Schrack v. McKnight

84 Pa. 26 | Pa. | 1877

Mr. Justice Mercur

delivered the opinion of the court,

We discover no substantial error in the fifth, sixth and ninth assignments. All the other assignments relate to question of agency, and will be considered together.

Three rules, in regard to the liability of a principal for the acts of one professing to be his agent, are pretty well established :

1. An agent constituted for a particular purpose, and under a limited power, cannot bind his principal if he exceeds that power.

2. A subsequent ratification by a principal of the unauthorized act of his agent, may have the same effect as previous authority.

3. The principal is bound to disavow the unauthorized act of his agent as soon as that fact comes to his knowledge, otherwise, as to third persons, he makes the act his own: Bredin v. Dubarry, 14 S. & R. 27 ; Valentine v. Packer, 5 Barr 333. But as between him and his agent the rule is not so stringent. In the latter case, he is not bound to disavow the act until he has such information of the facts and circumstances as will enable him to act understandingly: Porter v. Patterson, 3 Harris 229.

case attorney was specific a ited power. It authorized the agent to subscribe for five shares of stock for the principal; to pay a specific sum as the first instalment for him, and to vote the stock so subscribed as fully as the principal could do it if personally present. These three specific acts were all the letter of attorney authorized the agent to do. The language clearly implied that the stock should be subscribed for in the name of his principal. The sum to be paid as the first instalment was advanced to the agent, at the time he was authorized to subscribe. Under this specific and restricted agency it is clear that the agent could not subscribe in his own name for a much greater number of shares and long afterwards compel his principal to take five shares off his hands.

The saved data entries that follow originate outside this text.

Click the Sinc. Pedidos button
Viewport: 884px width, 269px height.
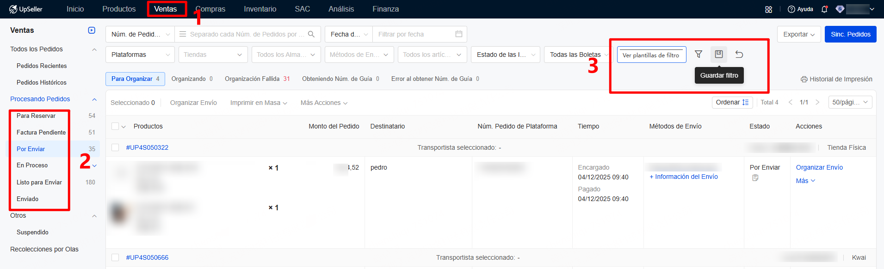850,34

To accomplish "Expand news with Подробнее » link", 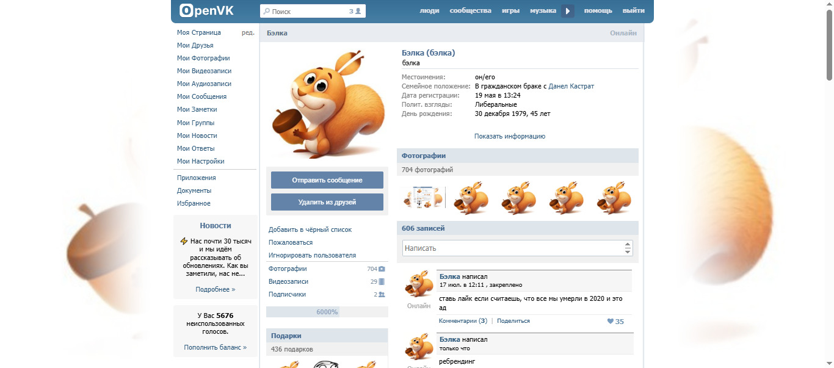I will click(215, 289).
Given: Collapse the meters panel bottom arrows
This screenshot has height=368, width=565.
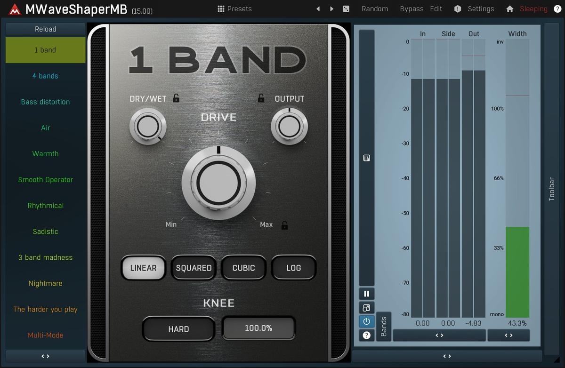Looking at the screenshot, I should coord(447,356).
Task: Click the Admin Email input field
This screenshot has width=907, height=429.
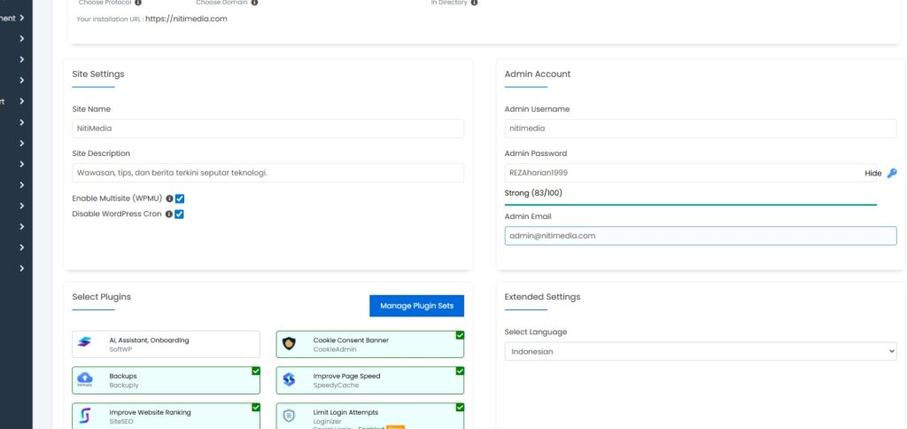Action: [x=700, y=236]
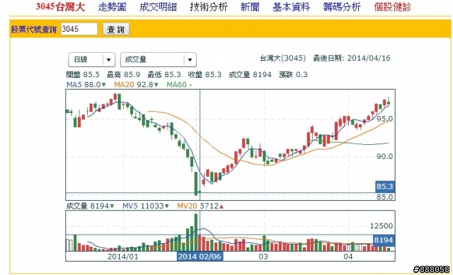453x275 pixels.
Task: Click the 查詢 search button
Action: point(116,29)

It further appears by the testimony of witnesses that at the very *30time the agent was authorized to make this subscription, the principal said to him that he wanted the stock put in his own name, and that the agent replied he would put it down in his, Schraek’s, name.

Subsequently, the agent caused a certificate for the whole stock purchased by him, to be issued to himself. Neither the mode of subscription nor the form of the certificate appears to have been authorized by the principal. They were contrary to both the written and the verbal authority given. The principal had the right to require a strict execution of the power given: Story on Agency, § 192; Wilson v. Wilson, 2 Casey 393. He may have had a very substantial reason for desiring the stock to be subscribed in his own name. Be that as it may, he had the right so to direct it, and his agent had no power to disregard those instructions and hold the principal liable for his action: Story on Contracts, § 359.

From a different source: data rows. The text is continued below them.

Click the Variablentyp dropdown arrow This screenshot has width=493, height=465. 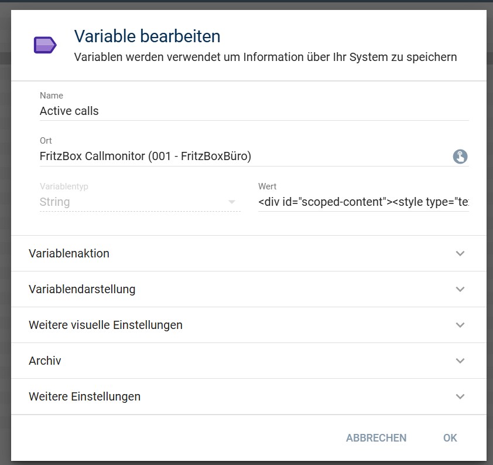pyautogui.click(x=232, y=202)
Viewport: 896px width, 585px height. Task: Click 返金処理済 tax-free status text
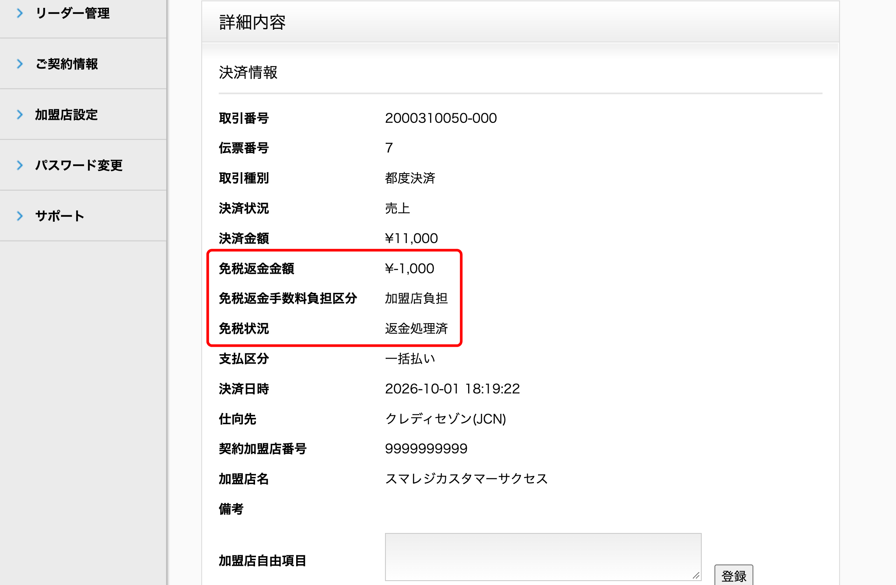tap(417, 328)
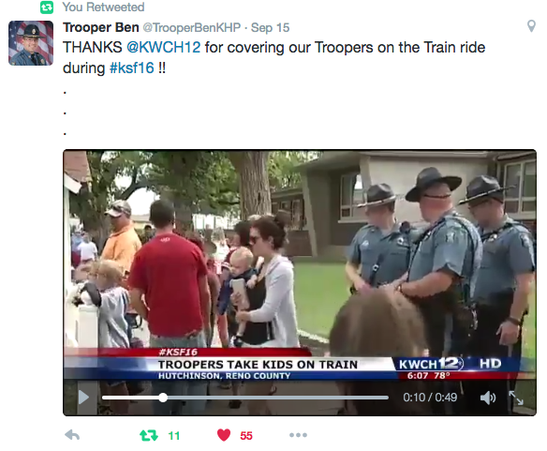This screenshot has height=451, width=547.
Task: Click the location pin icon
Action: pos(531,26)
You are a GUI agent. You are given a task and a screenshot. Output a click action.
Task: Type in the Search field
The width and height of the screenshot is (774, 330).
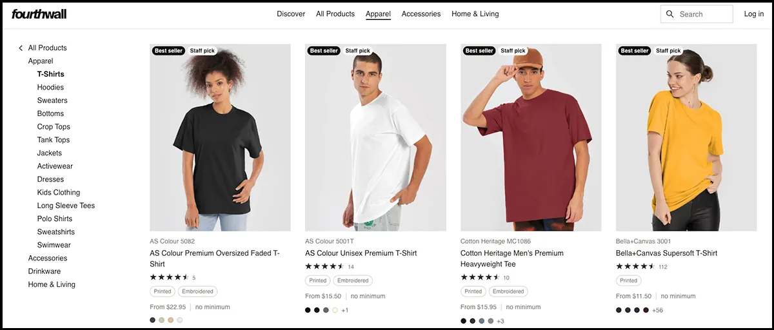click(x=703, y=14)
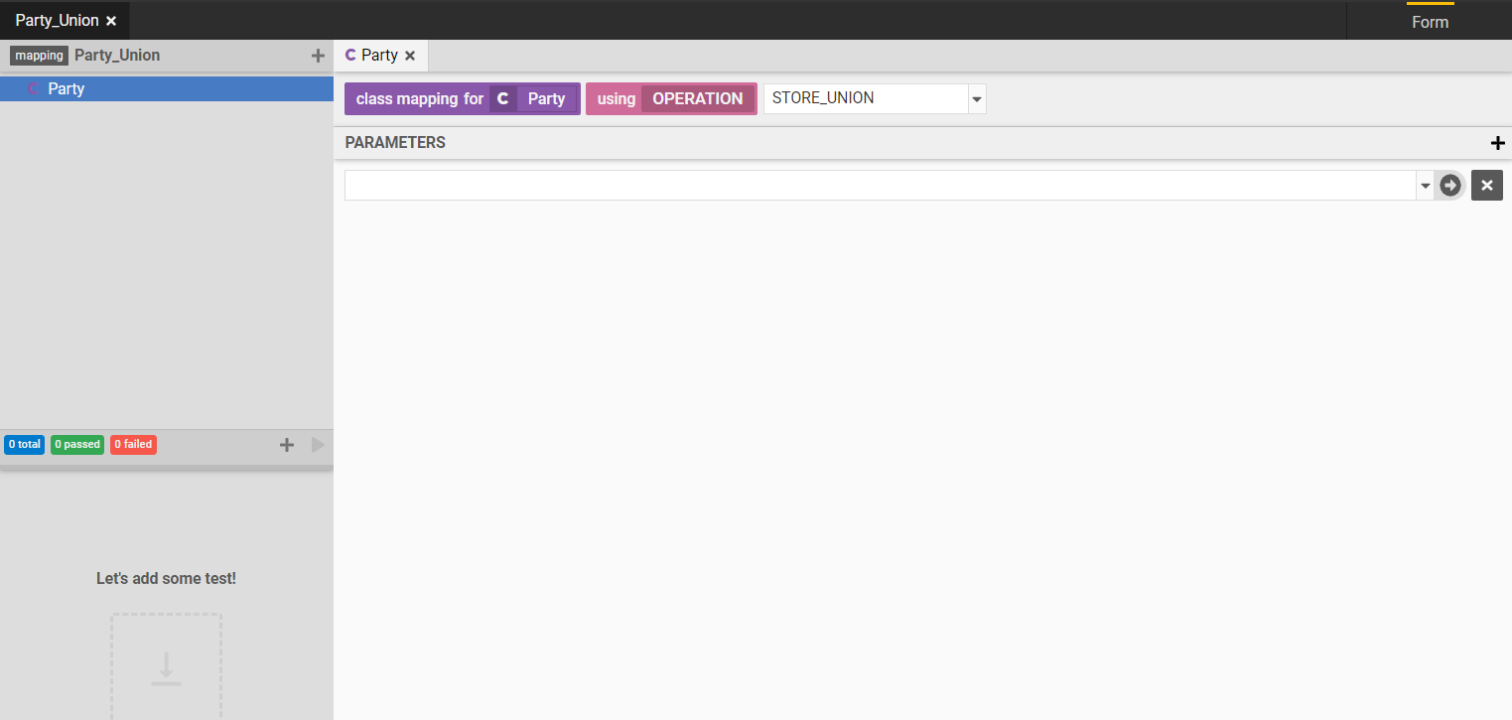The image size is (1512, 720).
Task: Add a parameter via the PARAMETERS plus icon
Action: (1497, 142)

The plaintiff in error then could only be made liable for the unauthorized acts of his agent, by a failure to repudiate the acts after information or by subsequent ratification. The evidence would not justify the court in saying as a conclusion of law that the plaintiff had ratified the acts of his agent either by omission or commission. Those were questions of fact which should have been submitted to the jury to find under a proper review of the evidence.

The fact that a jury might find that the defendant acted in good faith does not enlarge his power. Neither does it absolve him from his obligation to obey his instructions; nor does it dispense with the necessity of his procuring a subsequent ratification. We see no evidence of any prior agreement, that the defendant in error should subscribe for the stock in his own name, and hold it in trust for the plaintiff in error. Without some evidence, it was error to submit that fact to the jury. So it was error to say to the jury in the imperative manner the court did, that when the plaintiff in error discovered the stock- was in the name of his agent, if he was not satisfied with the manner of subscription, he should have demanded a cancellation of the letter of attorney, or a transfer of the stock to his own name.

He was not bound to do either. A cancellation of the letter of attorney would not affect the action already taken under it; nor was he obliged then to accept the stock. The conduct and action of the plaintiff in error when he discovered the fact referred to, and subsequently, were evidence pertinent for the jury to consider, as bearing on the, question of ratification.

In so far as the court refused to affirm the sixth point, submitted by the plaintiff in error, that he was not liable without “positive proof” of subsequent ratification, we see no error. The word “ positive” is too strong. It is defined by Webster to mean “ direct,” “ express,” opposed to “ circumstantial.” The proof should be “satisfactory,” but it may be such without being “positive.” In *31that portion of the charge covered by the second assignment, the jury were told that the plaintiff in error might be liable “ even without proof of subsequent ratification,” if the agent acted in good faith, although the plaintiff in error told him he wanted the stock in his own name. It is true the judge added if the agent made the subscription in his own name “ for the same purpose of carrying out the trust.” He thereby assumed the existence of the trust, which is denied by the plaintiff in error. The fact of there being such a trust as to bind the principal, was a question to be first found by the jury, before he could be held responsible on it. The tendency of the charge was calculated to mislead the jury from a proper consideration of the controlling questions in the case.

It therefore follows that in so far as we have not qualified the language in the written points, the assignments are substantially sustained.

Judgment reversed, and a venire facias de novo awarded.